Global oil demand forecast is projected to be about 90.5 million barrels per day for the year 2013 as compared to 89.70 mbopd in 2012. A significant change affecting global demand has been the supply from non-OPEC countries which is estimated to go up from 52.90 mbopd in 2012 to 54 mbopd in 2013. This non-OPEC supply is largely attributed in the rapid growth of US oil production, thus reducing the need of OPEC crude in the global market. As per EIA; US crude oil import fell by 9% to 6.08 mbopd in 2012. This is further likely to decline to about 4 mbopd by 2017. Crude imports to China increased by 7% to 5.43 mbopd in 2012 from 5.09 mbopd in 2011. It looks obvious that the import balance as regard OPEC crude will shift from West to East. Although the imports in China seem to offset declining imports in the US, a word of caution about the challenges presently faced by Chinese economy needs to be considered.

 

In view of the same; any indigenous production of crude oil will be more than welcome. Mercator is having two blocks in the Cambay Basin, where the initial 2D/3D studies have been completed and the first well will be drilled in the next year. Global crude oil prices of around USD 100 per barrel indicates an optimistic outlook for the exploration of the Oil blocks for Mercator.

 

Global E and P spending is expected to reach about USD 650 bn in 2013 which is about 7% higher than 2012. Companies are basing the 2013 spending plan on oil prices being about USD 90 per barrel and US natural gas price of about USD 3.50 per mnbtu. This increase in spending is spread across globally and is likely to result in an increase in demand for service companies.

 

As mentioned above; if increased global expenditure is based on price of bench mark crude at USD 90 per barrel, the demand for oil field services is bound to increase. West Africa presents unique business model at these prices. Over the years their Industry has perfected the art of offshore marginal fields development, production and export. With perfection one has also seen cost going down whereby threshold level of production has continuously reduced. This lower cost and production break even has provided an impetus to the fructification of many more marginal fields which previously had been left idle. We have seen a spate of marginal fields coming into production using FPSOs; MOPUs; FSOs etc. Mercator has been successful in bagging one such contract. As we continue to explore more opportunities in West Africa; we feel confident that coming times will see Mercator having a stronger foot print in that area.

Set problem 1:
Rewrite the oil market outlook, everything from "In view of the" down to "for service companies.", with "spending" replaced by "expenditure".
Set problem 2:
Answer these questions about the oil market outlook:
(a) By what percentage did US crude oil imports fall in 2012, according to EIA?
(b) How many blocks does Mercator have in the Cambay Basin?
(c) What amount is global E and P spending expected to reach in 2013?
Set problem 3:
Continue the oil market outlook from its last sentence.

Given data:
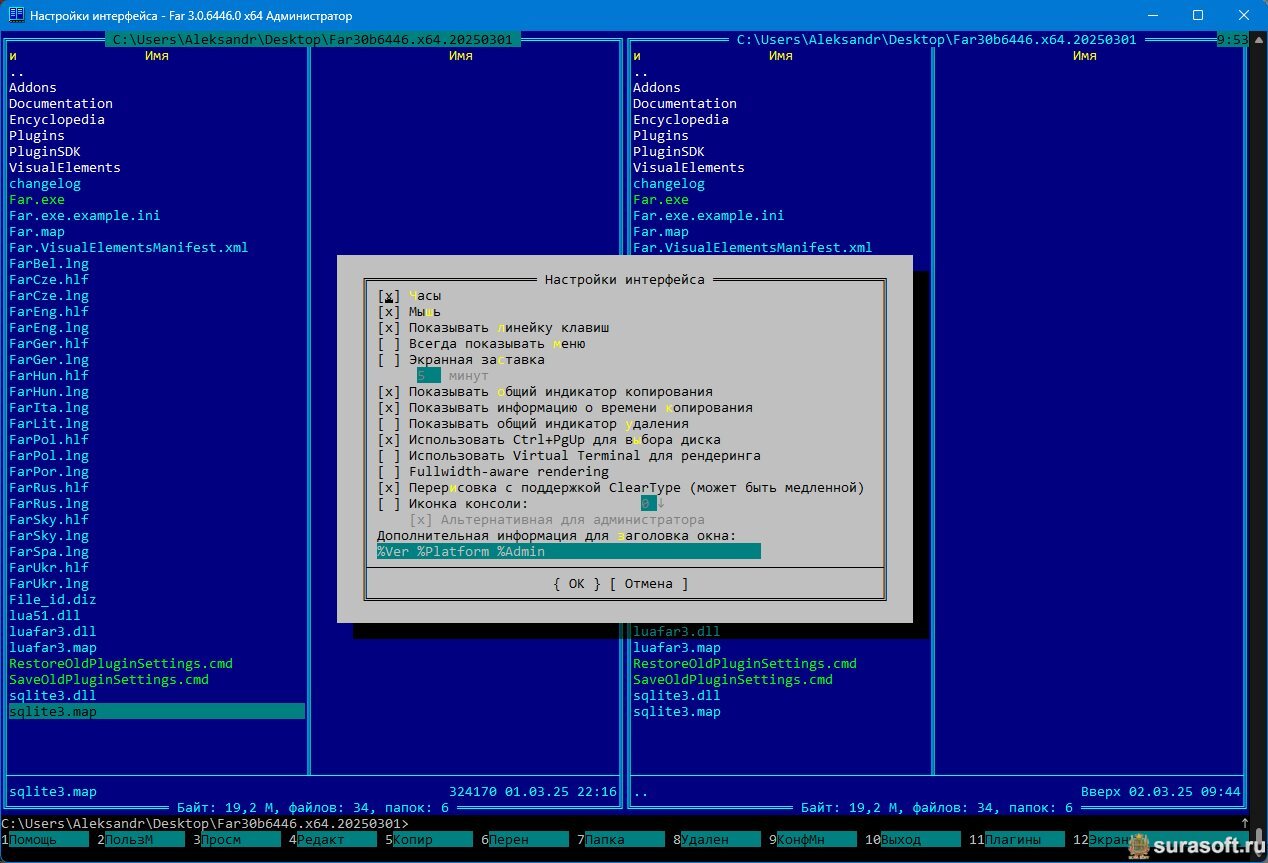Toggle Fullwidth-aware rendering checkbox
This screenshot has width=1268, height=863.
click(389, 472)
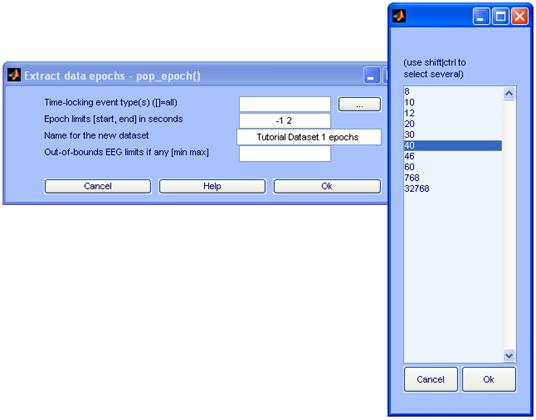536x420 pixels.
Task: Minimize the Extract data epochs dialog
Action: [371, 75]
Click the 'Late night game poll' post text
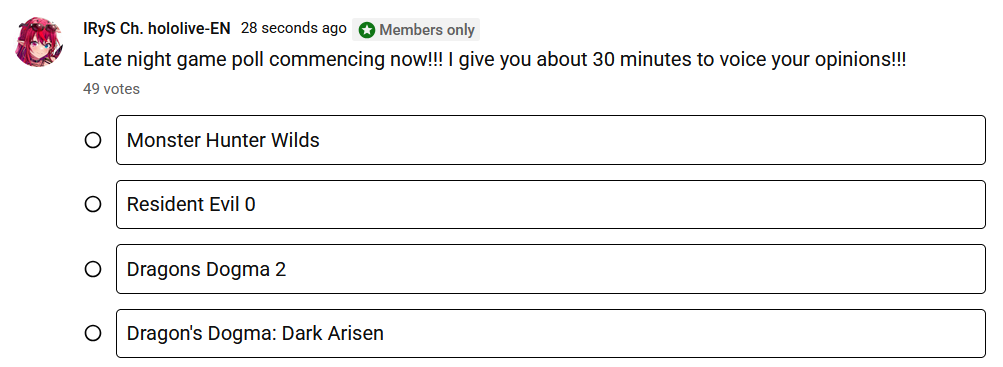Image resolution: width=1003 pixels, height=367 pixels. click(x=495, y=61)
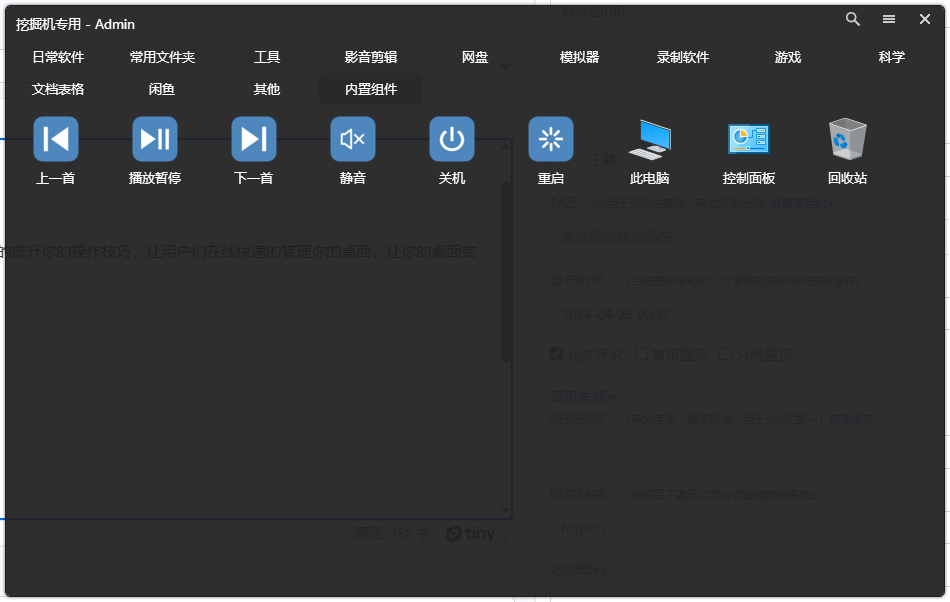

Written response 1:
In view of the same; any indigenous production of crude oil will be more than welcome. Mercator is having two blocks in the Cambay Basin, where the initial 2D/3D studies have been completed and the first well will be drilled in the next year. Global crude oil prices of around USD 100 per barrel indicates an optimistic outlook for the exploration of the Oil blocks for Mercator.

 

Global E and P expenditure is expected to reach about USD 650 bn in 2013 which is about 7% higher than 2012. Companies are basing the 2013 expenditure plan on oil prices being about USD 90 per barrel and US natural gas price of about USD 3.50 per mnbtu. This increase in expenditure is spread across globally and is likely to result in an increase in demand for service companies.

Written response 2:
(a) 9%, to 6.08 mbopd.
(b) Two.
(c) About USD 650 bn.

Written response 3:
 

India has tried to replicate the West Africa model and commenced development of marginal fields like D-6 and Cluster 7. Their success will ensure more such opportunities in the field of oil services. , Mercator has been awarded the contract for conversion of the iconic Rig Sagar Samrat into a MOPU. Mercator hopes to explore more such opportunities in coming times.

 

 

SHIPPING:

 

Wet Bulk Carriers

 

The Baltic Clean Tanker Index opened at 645 points in April 2012, and closed at 691 points on March 31, 2013. The Baltic Dirty Tanker Index remained subdued during the year with opening at 819 points in April 2012 and closing at 661 points on March 31, 2013.

 

The year 2012 brought a small cheer to the tanker owners with rates for the largest tankers on the busy trade route rising on speculation that traders and oil companies were booking cargoes for January before the Christmas holidays. Daily earnings for the large crude carriers on the Middle East-to-Asia voyage rose to $16,860 per day.

 

There was less activity in the crude segment with rates showing no appreciation. This was the result of adequate availability of tonnage. In the spot market the tanker rates remained weak with rates only reacting to geo-political situations.

 

In 2012, 121 crude tankers (25.3 million DWT) and 94 product tankers above 25,000 DWT (5.4 million DWT) were delivered and 62 crude carriers (9.3 million DWT) and 50 product tankers (2.5 million DWT) were demolished. Consequently, the capacity of the crude fleet grew 3.8% while the product fleet grew 2.2%. The capacity of the fleet of tankers below 25,000 DWT increased 3.0%. The China's order for fifty VLCCs is viewed as alarming as it will exacerbate oversupply.

 

The outlook for the shipping sector in short term is likely to remain tough. It may improve in medium term and looks better in long term in view of new building orders recording lowest in last 5 years.

 

Dry Bulk Carriers

 

The Baltic Dry Bulk Index opened at 934 points in April 2012, and closed at 910 points on March 31, 2013

 

FY 2013 was another challenging year for the dry bulk shipping industry which provided no respite from the already lack luster freight markets. The surplus tonnage ratio further deteriorated with further addition of tonnage. About 98 million DWT of dry bulk vessels were delivered during the period. The Baltic Dry Index touched a new bottom at 903. To conclude the year did not provide any encouragement to the ship owners and the crisis continued.

 

The supply and demand imbalance is expected to continue through the next year. Demand is expected to rise though tepid and so would be the supply. The imbalance would continue that would only provide all the comfort to charterers. The ship owners would likely remain cautious and curb expenses to counter the very soft freight market. The Chinese economy and trade does have a noticeable impact the dry bulk trade. If the Chinese imports of coal and iron ore improve, it may provide some cheer to the industry.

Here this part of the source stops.